Two recent billion-dollar deals have far-reaching impacts for Miami, he notes. First was the $7.6 billion sale of Ivax Pharmaceuticals, a home-grown generic drug manufacturer, to Israel-based Teva Pharmaceuticals last July. A team of 15 Greenberg Traurig lawyers negotiated the acacquisition that Traurig calls "probably the largest single transaction that the firm has been involved in." More recently, McClatchy Newspapers struck a deal to buy Knight-Ridder Corp., parent of the Miami Herald, for $4.5 billion. The news rippled through Miami, and far beyond, to cities like Philadelphia; San Jose, Calif.; and Charlotte, N.C., where the once powerful Knight Ridder name will soon be just a memory. Meanwhile, McClatchy shuffles the deck, selling a dozen of the papers while keeping the Herald as it becomes the second biggest newspaper chain in the country, after Gannett. Traurig watches with interest.
"In my opinion the Herald will play a much smaller part in the decision making in South Florida than it ever has before," Traurig says, noting the major role the company and its executives played in charities and major civic projects including the Miami Performing Arts Center that was built partially on land donated by Knight Ridder. Luckily, he adds, the $2 billion Knight Foundation remains here to assist with Miami's ongoing need for philanthropy. Now that Dr. Phillip Frost, founder and CEO of Ivax, is a billionaire, he and his wife Nan's contributions will likely increase.
Never a litigator, Traurig grew his firm by helping business expand. Sometimes he played peacemaker. In the early 1990s, African-Americans had decided to boycott Miami-Dade, taking their convention business elsewhere after Nelson Mandela was slighted during a visit here. Traurig and other community leaders stepped in.

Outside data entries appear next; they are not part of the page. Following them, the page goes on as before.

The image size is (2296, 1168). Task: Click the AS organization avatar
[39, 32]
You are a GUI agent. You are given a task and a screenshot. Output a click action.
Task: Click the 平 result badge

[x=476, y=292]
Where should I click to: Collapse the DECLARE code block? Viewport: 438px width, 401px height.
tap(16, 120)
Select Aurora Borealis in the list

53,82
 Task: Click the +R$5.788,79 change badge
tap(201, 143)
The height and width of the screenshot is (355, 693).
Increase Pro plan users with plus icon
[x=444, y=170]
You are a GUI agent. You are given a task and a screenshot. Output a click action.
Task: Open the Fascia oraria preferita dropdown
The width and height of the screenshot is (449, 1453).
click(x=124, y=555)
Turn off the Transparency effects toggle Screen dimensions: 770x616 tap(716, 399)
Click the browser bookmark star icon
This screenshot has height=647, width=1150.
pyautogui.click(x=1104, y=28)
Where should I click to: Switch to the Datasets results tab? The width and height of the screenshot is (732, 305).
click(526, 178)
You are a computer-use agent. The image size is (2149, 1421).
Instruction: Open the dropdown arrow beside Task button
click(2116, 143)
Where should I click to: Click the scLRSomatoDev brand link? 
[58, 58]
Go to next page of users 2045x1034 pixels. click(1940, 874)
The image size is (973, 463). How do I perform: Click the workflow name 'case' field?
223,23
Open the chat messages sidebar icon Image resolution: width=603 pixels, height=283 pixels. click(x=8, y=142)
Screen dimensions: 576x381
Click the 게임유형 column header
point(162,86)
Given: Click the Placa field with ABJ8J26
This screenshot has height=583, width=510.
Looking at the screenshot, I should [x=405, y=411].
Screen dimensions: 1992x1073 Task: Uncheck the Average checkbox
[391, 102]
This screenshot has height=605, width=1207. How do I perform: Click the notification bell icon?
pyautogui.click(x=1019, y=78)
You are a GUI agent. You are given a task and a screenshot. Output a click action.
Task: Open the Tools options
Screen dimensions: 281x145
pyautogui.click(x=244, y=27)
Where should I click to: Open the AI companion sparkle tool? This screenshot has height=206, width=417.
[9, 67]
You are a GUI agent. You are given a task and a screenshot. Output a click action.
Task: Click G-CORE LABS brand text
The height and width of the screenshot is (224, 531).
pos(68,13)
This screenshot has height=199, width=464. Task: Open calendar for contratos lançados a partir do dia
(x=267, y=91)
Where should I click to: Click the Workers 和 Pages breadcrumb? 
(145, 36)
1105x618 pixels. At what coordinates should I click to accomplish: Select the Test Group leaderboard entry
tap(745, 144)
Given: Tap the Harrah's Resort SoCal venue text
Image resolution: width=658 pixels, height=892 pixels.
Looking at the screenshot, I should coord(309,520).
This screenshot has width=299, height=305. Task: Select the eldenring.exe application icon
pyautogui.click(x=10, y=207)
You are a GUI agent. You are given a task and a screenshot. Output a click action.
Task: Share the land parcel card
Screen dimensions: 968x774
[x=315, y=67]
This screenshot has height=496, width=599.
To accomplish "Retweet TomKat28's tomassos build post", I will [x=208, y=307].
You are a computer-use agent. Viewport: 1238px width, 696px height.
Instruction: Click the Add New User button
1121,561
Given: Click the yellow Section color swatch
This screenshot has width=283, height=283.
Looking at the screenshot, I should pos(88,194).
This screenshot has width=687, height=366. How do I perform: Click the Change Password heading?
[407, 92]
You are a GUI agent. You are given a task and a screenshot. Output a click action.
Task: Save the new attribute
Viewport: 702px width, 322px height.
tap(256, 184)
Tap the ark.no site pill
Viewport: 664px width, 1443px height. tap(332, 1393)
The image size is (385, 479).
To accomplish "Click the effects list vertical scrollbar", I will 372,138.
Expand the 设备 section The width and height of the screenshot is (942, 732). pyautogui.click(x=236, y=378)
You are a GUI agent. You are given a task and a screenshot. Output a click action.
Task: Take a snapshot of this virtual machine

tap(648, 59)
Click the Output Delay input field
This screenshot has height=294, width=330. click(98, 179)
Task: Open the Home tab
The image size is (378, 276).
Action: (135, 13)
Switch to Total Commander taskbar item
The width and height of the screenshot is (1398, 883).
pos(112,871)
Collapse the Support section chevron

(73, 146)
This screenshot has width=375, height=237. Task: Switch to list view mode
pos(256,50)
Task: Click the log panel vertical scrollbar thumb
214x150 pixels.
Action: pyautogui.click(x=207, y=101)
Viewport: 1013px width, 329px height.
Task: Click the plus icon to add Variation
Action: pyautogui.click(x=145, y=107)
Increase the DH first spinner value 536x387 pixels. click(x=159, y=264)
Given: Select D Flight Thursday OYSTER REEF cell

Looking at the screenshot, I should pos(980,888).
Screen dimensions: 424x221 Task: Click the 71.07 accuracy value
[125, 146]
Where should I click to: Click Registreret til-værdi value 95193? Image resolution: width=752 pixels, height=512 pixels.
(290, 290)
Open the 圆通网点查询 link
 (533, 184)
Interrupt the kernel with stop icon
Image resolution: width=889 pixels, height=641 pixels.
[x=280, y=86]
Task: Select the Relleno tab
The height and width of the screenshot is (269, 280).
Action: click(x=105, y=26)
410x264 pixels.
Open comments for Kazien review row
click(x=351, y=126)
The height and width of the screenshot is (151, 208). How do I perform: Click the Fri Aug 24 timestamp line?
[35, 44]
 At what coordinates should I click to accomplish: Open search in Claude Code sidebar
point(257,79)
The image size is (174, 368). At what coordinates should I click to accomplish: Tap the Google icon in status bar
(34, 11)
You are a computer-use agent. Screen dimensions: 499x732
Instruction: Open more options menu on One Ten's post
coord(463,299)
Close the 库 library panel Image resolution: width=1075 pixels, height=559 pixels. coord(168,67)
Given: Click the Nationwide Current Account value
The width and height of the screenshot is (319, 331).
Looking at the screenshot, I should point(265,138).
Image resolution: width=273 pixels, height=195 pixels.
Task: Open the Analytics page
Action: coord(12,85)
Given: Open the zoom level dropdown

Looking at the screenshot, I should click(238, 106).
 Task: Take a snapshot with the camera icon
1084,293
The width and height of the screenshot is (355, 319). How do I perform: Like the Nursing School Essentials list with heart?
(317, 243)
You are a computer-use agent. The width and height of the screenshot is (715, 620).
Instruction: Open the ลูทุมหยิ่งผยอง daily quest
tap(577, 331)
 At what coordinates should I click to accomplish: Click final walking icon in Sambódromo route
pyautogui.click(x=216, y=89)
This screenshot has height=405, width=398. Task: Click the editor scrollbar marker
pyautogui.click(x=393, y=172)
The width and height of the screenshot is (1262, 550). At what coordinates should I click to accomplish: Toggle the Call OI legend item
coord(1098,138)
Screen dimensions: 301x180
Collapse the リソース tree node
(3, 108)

He helped to find a compromise that worked to defuse what was becoming a tense, as well as costly, predicament.
"At that time I was chairman of the Greater Miami Chamber of Commerce and it was incumbent upon me to take a role and try to ameliorate the situation," he recalls, eager to spread the credit to other civic leaders like boycott leader H.T. Smith and former Knight Ridder Chairman Jim Batten. "They were all people of good will and so we worked it out."
He cites immigration as a force that has shaped Miami ethnically and established it as a center of Latin American business.
In April, Traurig received a Lifetime Achievement Award from the Miami chapter of the National Conference for Community and Justice. He sees a place for law in the ongoing struggles between racial and ethnic groups, developers and environmentalists (his specialties are real estate and environmental law), and other natural adversaries.
"Law plays a very important part because the stability of the community is always at stake," he says.